» **Activity**: The whole of the data is to be returned without a single change.

Dataset entries
__________

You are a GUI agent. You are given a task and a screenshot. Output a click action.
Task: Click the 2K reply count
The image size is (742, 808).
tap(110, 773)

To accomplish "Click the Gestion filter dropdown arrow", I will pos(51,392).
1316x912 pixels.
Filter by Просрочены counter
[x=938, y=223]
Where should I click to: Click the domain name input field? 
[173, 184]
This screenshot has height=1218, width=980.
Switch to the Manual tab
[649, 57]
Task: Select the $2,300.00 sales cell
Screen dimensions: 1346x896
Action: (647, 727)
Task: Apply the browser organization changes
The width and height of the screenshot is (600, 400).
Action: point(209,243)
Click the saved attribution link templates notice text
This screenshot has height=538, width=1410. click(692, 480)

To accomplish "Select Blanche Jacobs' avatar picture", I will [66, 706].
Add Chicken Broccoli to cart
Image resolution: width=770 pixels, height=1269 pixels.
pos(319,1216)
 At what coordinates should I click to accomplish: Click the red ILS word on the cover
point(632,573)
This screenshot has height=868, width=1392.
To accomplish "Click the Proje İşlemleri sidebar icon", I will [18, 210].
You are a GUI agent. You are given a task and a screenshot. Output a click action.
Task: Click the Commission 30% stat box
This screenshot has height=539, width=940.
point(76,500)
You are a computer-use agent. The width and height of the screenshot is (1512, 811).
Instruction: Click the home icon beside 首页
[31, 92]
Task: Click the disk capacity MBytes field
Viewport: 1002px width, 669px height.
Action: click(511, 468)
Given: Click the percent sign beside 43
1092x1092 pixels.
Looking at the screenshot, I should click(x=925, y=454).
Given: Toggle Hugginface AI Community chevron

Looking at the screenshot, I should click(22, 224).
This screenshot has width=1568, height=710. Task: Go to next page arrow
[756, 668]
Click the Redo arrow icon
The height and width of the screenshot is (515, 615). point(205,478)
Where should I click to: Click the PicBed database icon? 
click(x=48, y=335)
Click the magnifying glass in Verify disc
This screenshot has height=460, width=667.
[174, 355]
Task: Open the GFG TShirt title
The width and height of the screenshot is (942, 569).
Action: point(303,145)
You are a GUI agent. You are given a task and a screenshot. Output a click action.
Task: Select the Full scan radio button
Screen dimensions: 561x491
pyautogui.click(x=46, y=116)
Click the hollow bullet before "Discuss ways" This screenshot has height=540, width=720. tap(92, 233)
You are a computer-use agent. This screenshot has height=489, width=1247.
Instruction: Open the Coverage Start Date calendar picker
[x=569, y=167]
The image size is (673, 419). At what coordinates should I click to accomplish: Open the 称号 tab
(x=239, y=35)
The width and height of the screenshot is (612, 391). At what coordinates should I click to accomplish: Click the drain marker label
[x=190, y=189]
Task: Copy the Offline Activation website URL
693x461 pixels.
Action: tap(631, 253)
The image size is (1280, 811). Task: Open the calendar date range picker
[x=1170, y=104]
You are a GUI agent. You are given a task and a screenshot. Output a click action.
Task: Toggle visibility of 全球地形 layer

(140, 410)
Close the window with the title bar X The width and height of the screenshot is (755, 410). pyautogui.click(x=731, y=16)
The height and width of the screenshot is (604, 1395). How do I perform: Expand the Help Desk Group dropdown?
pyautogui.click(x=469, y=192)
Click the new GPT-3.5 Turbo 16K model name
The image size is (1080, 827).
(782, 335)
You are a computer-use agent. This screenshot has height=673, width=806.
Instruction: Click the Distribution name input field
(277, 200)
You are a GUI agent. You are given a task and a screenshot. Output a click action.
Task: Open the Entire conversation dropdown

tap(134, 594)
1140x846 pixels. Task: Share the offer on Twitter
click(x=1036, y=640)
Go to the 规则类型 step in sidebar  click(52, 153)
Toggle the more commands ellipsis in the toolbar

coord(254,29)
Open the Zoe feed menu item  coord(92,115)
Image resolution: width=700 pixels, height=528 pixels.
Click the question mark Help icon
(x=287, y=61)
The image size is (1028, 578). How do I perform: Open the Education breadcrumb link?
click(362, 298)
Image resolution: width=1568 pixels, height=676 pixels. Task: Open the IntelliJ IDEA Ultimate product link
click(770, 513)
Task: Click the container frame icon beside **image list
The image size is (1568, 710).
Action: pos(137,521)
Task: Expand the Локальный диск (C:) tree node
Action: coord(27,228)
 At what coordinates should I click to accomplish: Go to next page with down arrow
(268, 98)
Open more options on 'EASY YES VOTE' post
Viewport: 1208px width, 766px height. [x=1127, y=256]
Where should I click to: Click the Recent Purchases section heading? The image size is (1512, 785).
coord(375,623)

__________

» **Expected output**:
You are a GUI agent. You are given a task and a screenshot. Output a click action.
Task: Click the 2K reply count
The image size is (742, 808).
tap(110, 773)

To accomplish "Click the Gestion filter dropdown arrow", I will pos(51,392).
1316x912 pixels.
Filter by Просрочены counter
[x=938, y=223]
Where should I click to: Click the domain name input field? 
[173, 184]
This screenshot has height=1218, width=980.
Switch to the Manual tab
[649, 57]
Task: Select the $2,300.00 sales cell
Screen dimensions: 1346x896
Action: (647, 727)
Task: Apply the browser organization changes
The width and height of the screenshot is (600, 400).
Action: point(209,243)
Click the saved attribution link templates notice text
This screenshot has height=538, width=1410. click(692, 480)

To accomplish "Select Blanche Jacobs' avatar picture", I will [66, 706].
Add Chicken Broccoli to cart
Image resolution: width=770 pixels, height=1269 pixels.
pos(319,1216)
 At what coordinates should I click to accomplish: Click the red ILS word on the cover
point(632,573)
This screenshot has height=868, width=1392.
To accomplish "Click the Proje İşlemleri sidebar icon", I will [18, 210].
You are a GUI agent. You are given a task and a screenshot. Output a click action.
Task: Click the Commission 30% stat box
This screenshot has height=539, width=940.
point(76,500)
You are a computer-use agent. The width and height of the screenshot is (1512, 811).
Instruction: Click the home icon beside 首页
[31, 92]
Task: Click the disk capacity MBytes field
Viewport: 1002px width, 669px height.
Action: click(511, 468)
Given: Click the percent sign beside 43
1092x1092 pixels.
Looking at the screenshot, I should click(x=925, y=454).
Given: Toggle Hugginface AI Community chevron

Looking at the screenshot, I should click(22, 224).
This screenshot has width=1568, height=710. Task: Go to next page arrow
[756, 668]
Click the Redo arrow icon
The height and width of the screenshot is (515, 615). point(205,478)
Where should I click to: Click the PicBed database icon? 
click(x=48, y=335)
Click the magnifying glass in Verify disc
This screenshot has height=460, width=667.
[174, 355]
Task: Open the GFG TShirt title
The width and height of the screenshot is (942, 569).
Action: point(303,145)
You are a GUI agent. You are given a task and a screenshot. Output a click action.
Task: Select the Full scan radio button
Screen dimensions: 561x491
pyautogui.click(x=46, y=116)
Click the hollow bullet before "Discuss ways" This screenshot has height=540, width=720. tap(92, 233)
You are a computer-use agent. This screenshot has height=489, width=1247.
Instruction: Open the Coverage Start Date calendar picker
[x=569, y=167]
The image size is (673, 419). At what coordinates should I click to accomplish: Open the 称号 tab
(x=239, y=35)
The width and height of the screenshot is (612, 391). At what coordinates should I click to accomplish: Click the drain marker label
[x=190, y=189]
Task: Copy the Offline Activation website URL
693x461 pixels.
Action: tap(631, 253)
The image size is (1280, 811). Task: Open the calendar date range picker
[x=1170, y=104]
You are a GUI agent. You are given a task and a screenshot. Output a click action.
Task: Toggle visibility of 全球地形 layer

(140, 410)
Close the window with the title bar X The width and height of the screenshot is (755, 410). pyautogui.click(x=731, y=16)
The height and width of the screenshot is (604, 1395). How do I perform: Expand the Help Desk Group dropdown?
pyautogui.click(x=469, y=192)
Click the new GPT-3.5 Turbo 16K model name
The image size is (1080, 827).
(782, 335)
You are a computer-use agent. This screenshot has height=673, width=806.
Instruction: Click the Distribution name input field
(277, 200)
You are a GUI agent. You are given a task and a screenshot. Output a click action.
Task: Open the Entire conversation dropdown

tap(134, 594)
1140x846 pixels. Task: Share the offer on Twitter
click(x=1036, y=640)
Go to the 规则类型 step in sidebar  click(52, 153)
Toggle the more commands ellipsis in the toolbar

coord(254,29)
Open the Zoe feed menu item  coord(92,115)
Image resolution: width=700 pixels, height=528 pixels.
Click the question mark Help icon
(x=287, y=61)
The image size is (1028, 578). How do I perform: Open the Education breadcrumb link?
click(362, 298)
Image resolution: width=1568 pixels, height=676 pixels. Task: Open the IntelliJ IDEA Ultimate product link
click(770, 513)
Task: Click the container frame icon beside **image list
The image size is (1568, 710).
Action: pos(137,521)
Task: Expand the Локальный диск (C:) tree node
Action: coord(27,228)
 At what coordinates should I click to accomplish: Go to next page with down arrow
(268, 98)
Open more options on 'EASY YES VOTE' post
Viewport: 1208px width, 766px height. [x=1127, y=256]
Where should I click to: Click the Recent Purchases section heading? The image size is (1512, 785).
coord(375,623)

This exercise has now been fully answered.